**What you have to do**
The records that follow must be repeated exactly, minus the images.
====== Dataset records
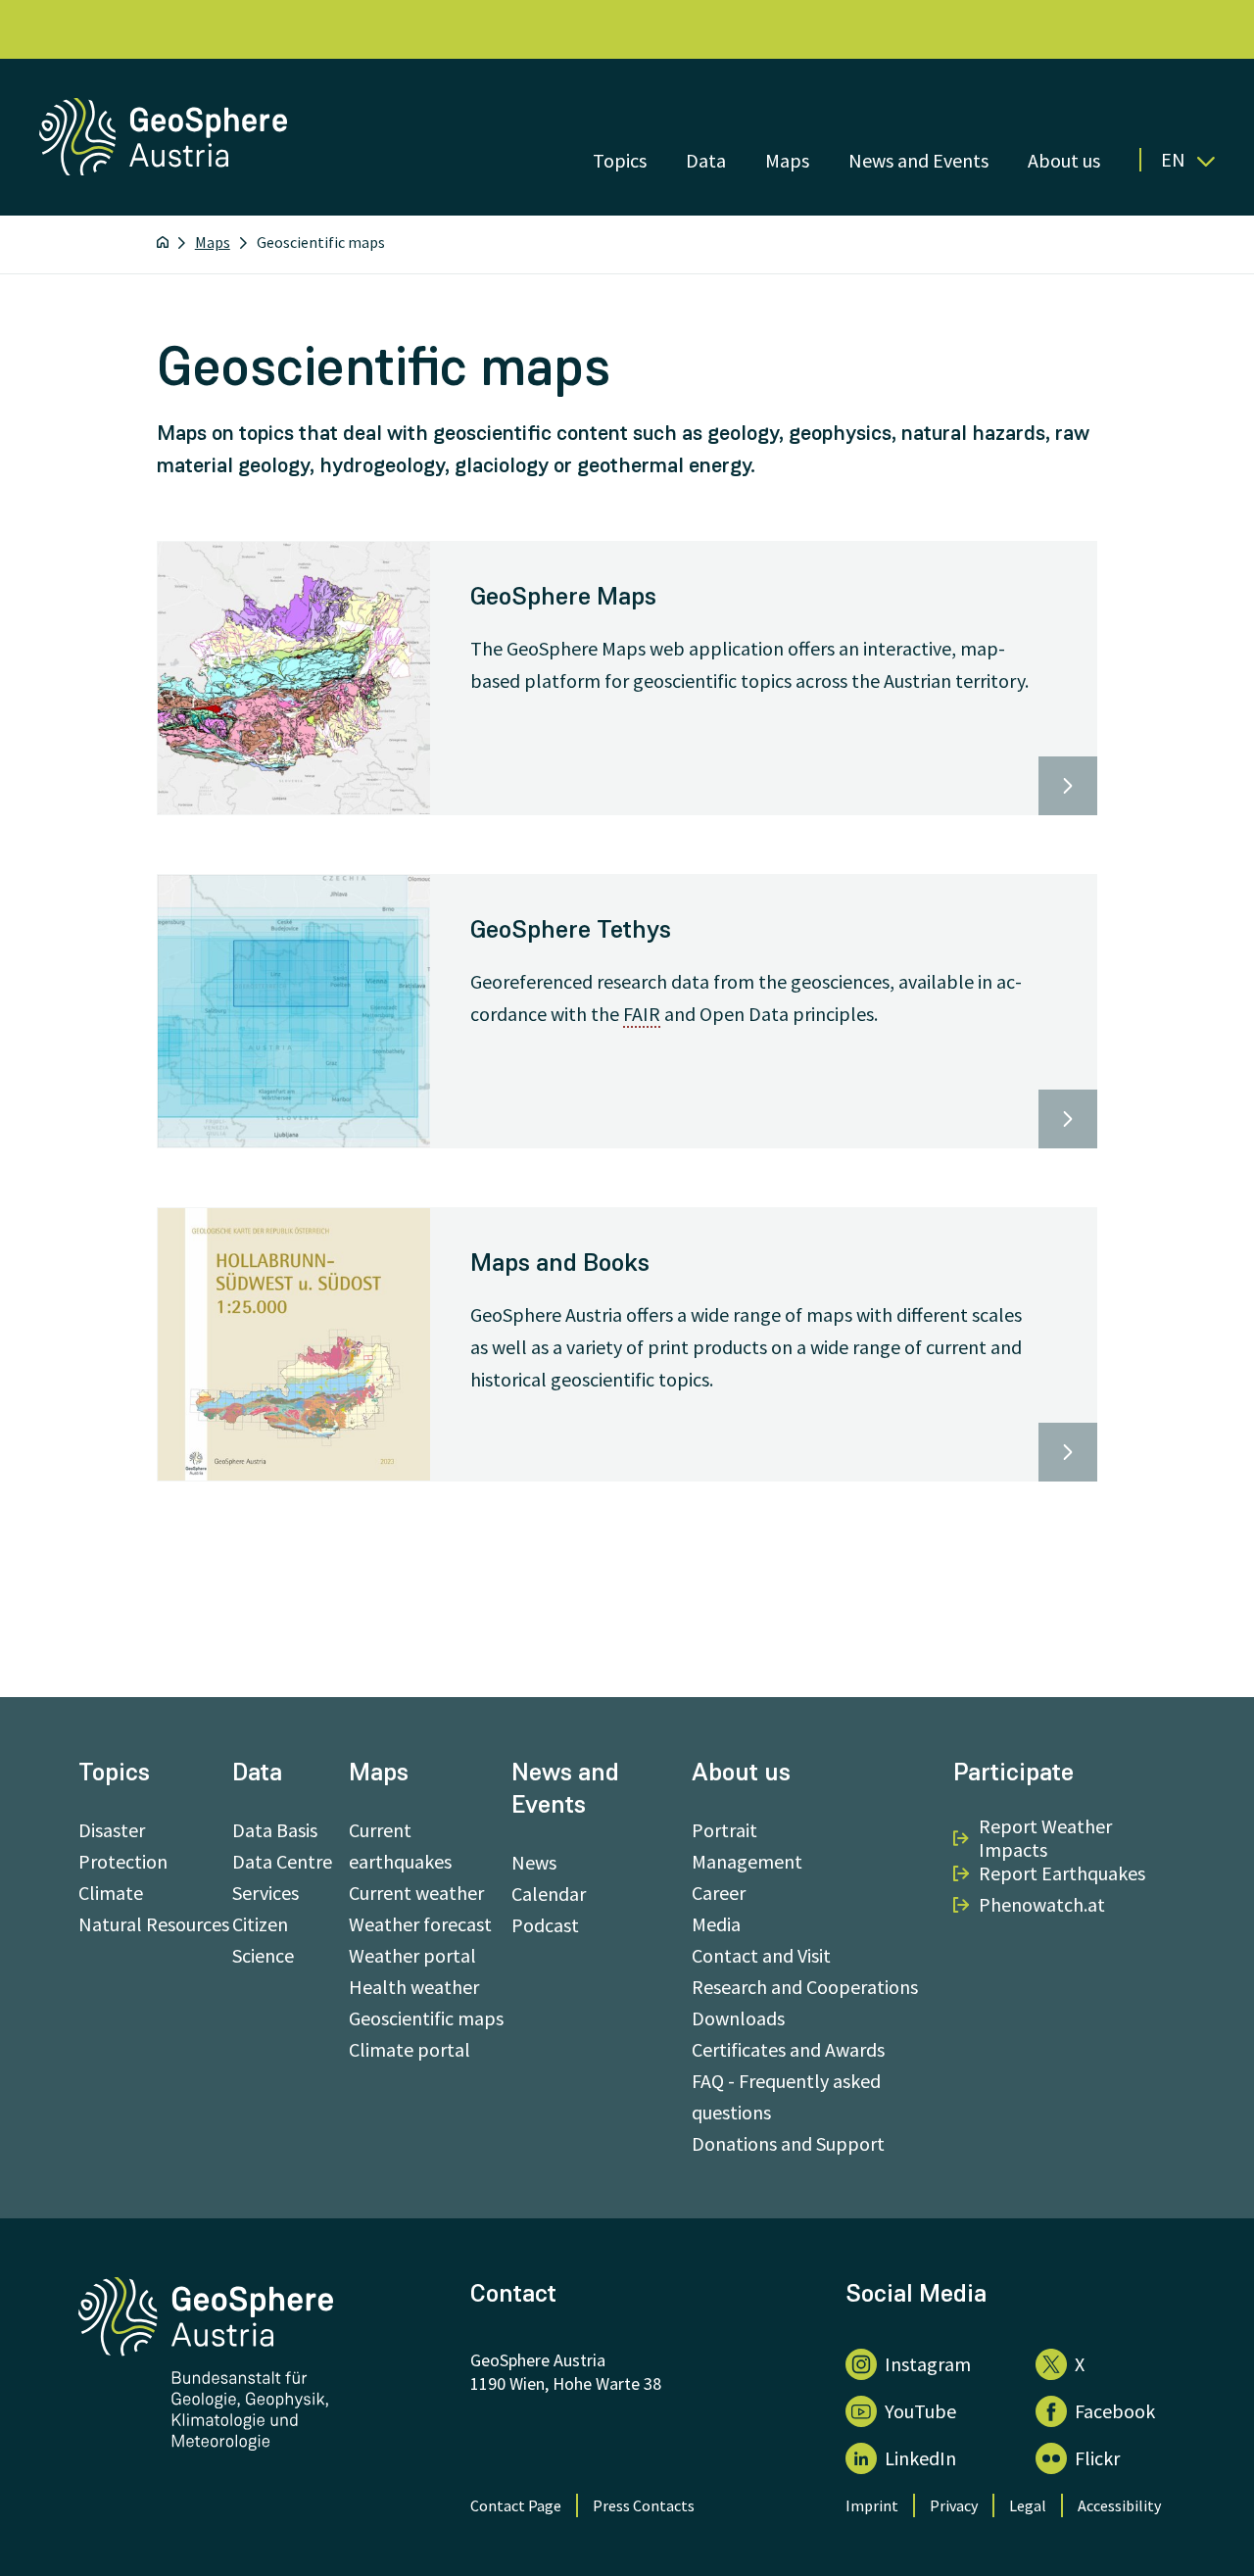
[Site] (165, 169)
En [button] (1173, 159)
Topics (620, 160)
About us (1064, 160)
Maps (787, 160)
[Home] (163, 242)
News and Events (918, 160)
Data (706, 160)
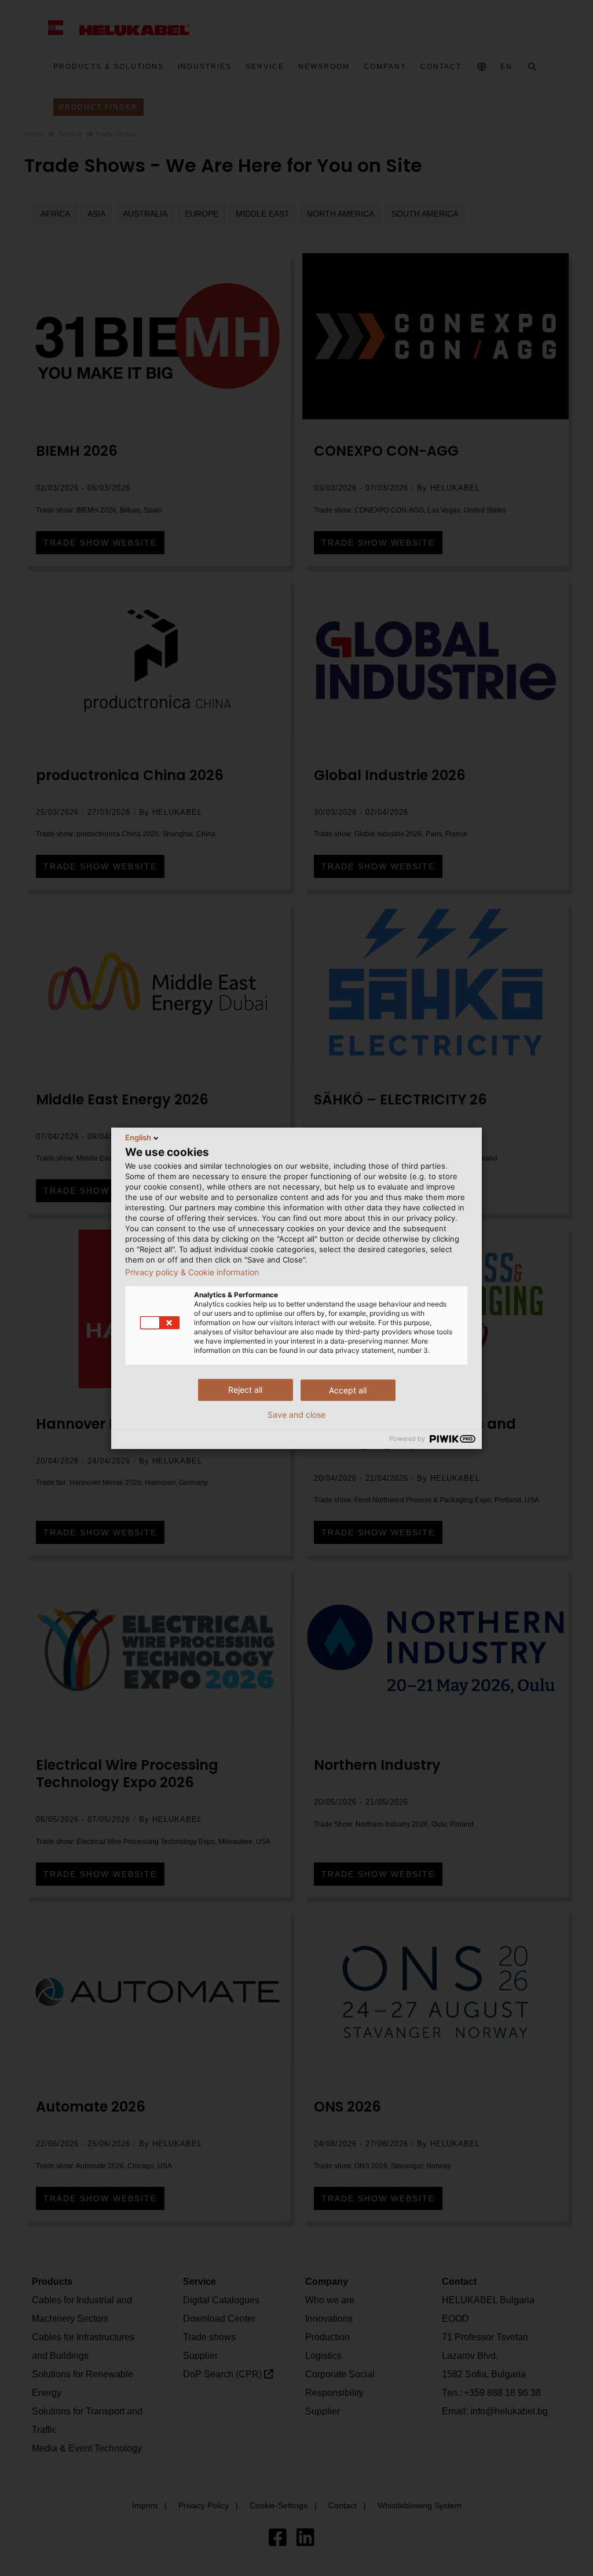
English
============
**Your response**
[Site] (165, 169)
En [button] (1173, 159)
Topics (620, 160)
About us (1064, 160)
Maps (787, 160)
[Home] (163, 242)
News and Events (918, 160)
Data (706, 160)
English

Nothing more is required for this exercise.